The features shared by Homo antecessor with Denisovans, Neanderthals, and Homo sapiens "clearly appeared much earlier than previously thought," says co-corresponding author José María Bermúdez de Castro, the scientific co-director of the excavations in Atapuera.

The technique the scientists used in this study could shed light on other ancient human mysteries — like what other relationships different species had between them. Now, Bermúdez de Castro and his team are eager to see what new turns in humanity's history that palaeoproteomics may reveal next.

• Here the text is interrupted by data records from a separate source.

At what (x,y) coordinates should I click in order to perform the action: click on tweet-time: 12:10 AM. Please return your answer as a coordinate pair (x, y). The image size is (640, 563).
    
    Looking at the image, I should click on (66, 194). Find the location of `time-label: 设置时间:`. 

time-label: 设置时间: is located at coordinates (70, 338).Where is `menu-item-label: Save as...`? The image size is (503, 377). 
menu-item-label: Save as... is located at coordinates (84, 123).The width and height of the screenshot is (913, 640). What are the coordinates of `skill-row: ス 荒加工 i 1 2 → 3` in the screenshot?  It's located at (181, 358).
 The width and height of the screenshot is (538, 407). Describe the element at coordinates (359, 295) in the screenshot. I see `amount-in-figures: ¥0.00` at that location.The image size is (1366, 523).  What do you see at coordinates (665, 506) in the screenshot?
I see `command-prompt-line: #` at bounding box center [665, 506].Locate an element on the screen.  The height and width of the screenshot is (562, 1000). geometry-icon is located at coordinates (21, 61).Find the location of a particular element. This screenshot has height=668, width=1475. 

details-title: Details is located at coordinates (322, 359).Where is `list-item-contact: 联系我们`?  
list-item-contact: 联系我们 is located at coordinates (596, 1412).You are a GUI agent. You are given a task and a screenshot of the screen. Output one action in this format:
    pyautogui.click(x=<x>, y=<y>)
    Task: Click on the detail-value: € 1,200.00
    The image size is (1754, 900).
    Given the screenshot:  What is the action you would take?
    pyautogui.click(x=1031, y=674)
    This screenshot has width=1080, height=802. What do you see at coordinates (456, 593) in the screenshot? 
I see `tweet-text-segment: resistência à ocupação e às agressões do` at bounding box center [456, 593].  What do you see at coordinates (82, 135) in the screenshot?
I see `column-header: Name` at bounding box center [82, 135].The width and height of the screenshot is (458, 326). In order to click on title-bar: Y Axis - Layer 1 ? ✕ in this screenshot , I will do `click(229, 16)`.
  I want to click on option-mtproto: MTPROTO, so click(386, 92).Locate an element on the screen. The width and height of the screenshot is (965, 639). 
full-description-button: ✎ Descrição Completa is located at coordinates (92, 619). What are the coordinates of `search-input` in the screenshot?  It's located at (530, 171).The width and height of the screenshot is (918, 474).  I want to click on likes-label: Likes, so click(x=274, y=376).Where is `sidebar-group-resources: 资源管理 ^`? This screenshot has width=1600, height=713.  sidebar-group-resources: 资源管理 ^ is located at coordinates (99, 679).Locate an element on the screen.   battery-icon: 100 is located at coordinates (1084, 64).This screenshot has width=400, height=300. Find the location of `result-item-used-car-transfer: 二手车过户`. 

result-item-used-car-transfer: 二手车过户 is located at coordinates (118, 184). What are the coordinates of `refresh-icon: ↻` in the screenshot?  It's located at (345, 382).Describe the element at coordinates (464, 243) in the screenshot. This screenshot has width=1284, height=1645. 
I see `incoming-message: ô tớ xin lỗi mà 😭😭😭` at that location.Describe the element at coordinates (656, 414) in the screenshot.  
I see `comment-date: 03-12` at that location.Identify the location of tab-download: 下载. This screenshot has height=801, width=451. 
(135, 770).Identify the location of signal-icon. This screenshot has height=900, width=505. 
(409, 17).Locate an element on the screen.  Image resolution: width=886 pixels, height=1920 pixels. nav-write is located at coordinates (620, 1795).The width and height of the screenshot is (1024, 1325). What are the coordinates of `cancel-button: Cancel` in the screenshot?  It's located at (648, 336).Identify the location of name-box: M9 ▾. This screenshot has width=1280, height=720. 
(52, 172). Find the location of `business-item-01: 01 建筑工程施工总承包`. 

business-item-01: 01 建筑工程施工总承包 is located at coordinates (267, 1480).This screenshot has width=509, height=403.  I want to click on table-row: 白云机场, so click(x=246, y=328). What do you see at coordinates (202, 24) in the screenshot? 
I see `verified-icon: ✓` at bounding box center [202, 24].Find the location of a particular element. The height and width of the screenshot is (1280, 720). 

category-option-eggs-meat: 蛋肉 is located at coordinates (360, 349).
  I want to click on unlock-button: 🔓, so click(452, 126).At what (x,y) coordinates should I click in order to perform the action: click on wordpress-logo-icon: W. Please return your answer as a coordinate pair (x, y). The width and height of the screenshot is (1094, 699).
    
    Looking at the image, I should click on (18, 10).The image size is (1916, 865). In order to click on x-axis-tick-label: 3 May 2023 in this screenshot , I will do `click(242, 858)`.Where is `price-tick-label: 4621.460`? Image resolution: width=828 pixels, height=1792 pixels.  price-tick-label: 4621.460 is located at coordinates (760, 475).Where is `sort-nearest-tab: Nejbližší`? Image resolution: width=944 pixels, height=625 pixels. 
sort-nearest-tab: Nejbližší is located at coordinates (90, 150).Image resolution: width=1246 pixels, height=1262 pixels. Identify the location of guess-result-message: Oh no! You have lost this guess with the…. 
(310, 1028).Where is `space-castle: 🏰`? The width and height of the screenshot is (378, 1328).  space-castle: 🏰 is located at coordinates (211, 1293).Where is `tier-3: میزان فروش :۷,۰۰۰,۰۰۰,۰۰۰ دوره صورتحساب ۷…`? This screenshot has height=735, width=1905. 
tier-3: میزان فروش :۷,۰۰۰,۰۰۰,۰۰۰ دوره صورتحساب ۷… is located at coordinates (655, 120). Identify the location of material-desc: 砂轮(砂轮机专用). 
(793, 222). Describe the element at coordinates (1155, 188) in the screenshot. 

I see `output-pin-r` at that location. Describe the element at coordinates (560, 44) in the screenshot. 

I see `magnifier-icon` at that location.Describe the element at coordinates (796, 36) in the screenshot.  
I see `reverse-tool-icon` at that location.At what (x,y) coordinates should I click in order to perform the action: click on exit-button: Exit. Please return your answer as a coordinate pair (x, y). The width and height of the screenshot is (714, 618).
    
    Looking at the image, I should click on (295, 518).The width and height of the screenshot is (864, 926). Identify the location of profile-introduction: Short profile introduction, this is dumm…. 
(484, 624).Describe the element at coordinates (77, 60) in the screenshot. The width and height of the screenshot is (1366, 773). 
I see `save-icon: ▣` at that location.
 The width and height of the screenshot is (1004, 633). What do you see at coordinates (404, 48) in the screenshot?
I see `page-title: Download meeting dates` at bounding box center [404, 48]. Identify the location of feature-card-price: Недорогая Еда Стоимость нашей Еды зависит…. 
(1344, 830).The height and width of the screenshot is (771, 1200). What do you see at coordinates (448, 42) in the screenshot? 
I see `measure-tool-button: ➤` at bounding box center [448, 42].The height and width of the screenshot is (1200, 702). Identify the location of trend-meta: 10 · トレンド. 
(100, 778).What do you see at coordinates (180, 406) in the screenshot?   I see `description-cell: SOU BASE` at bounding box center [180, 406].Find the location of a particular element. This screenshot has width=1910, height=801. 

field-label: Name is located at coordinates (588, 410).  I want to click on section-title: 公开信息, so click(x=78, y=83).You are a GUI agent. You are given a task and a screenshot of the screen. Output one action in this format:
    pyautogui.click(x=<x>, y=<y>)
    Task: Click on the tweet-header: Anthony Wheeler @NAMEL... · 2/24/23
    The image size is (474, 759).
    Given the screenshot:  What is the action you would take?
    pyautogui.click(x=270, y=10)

Abstract: The phylogenetic relationships between hominins of the Early Pleistocene epoch in Eurasia, such as Homo antecessor, and hominins that appear later in the fossil record during the Middle Pleistocene epoch, such as Homo sapiens, are highly debated1–5 . For the oldest remains, the molecular study of these relationships is hindered by the degradation of ancient DNA. However, recent research has demonstrated that the analysis of ancient proteins can address this challenge6–8 . Here we present the dental enamel proteomes of H. antecessor from Atapuerca (Spain)9,10 and Homo erectus from Dmanisi (Georgia)1 , two key fossil assemblages that have a central role in models of Pleistocene hominin morphology, dispersal and divergence. We provide evidence that H. antecessor is a close sister lineage to subsequent Middle and Late Pleistocene hominins, including modern humans, Neanderthals and Denisovans. This placement implies that the modern-like face of H. antecessor—that is, similar to that of modern humans—may have a considerably deep ancestry in the genus Homo, and that the cranial morphology of Neanderthals represents a derived form. By recovering AMELY-specifc peptide sequences, we also conclude that the H. antecessor molar fragment from Atapuerca that we analysed belonged to a male individual. Finally, these H. antecessor and H. erectus fossils preserve evidence of enamel proteome phosphorylation and proteolytic digestion that occurred in vivo during tooth formation. Our results provide important insights into the evolutionary relationships between H. antecessor and other hominin groups, and pave the way for future studies using enamel proteomes to investigate hominin biology across the existence of the genus Homo.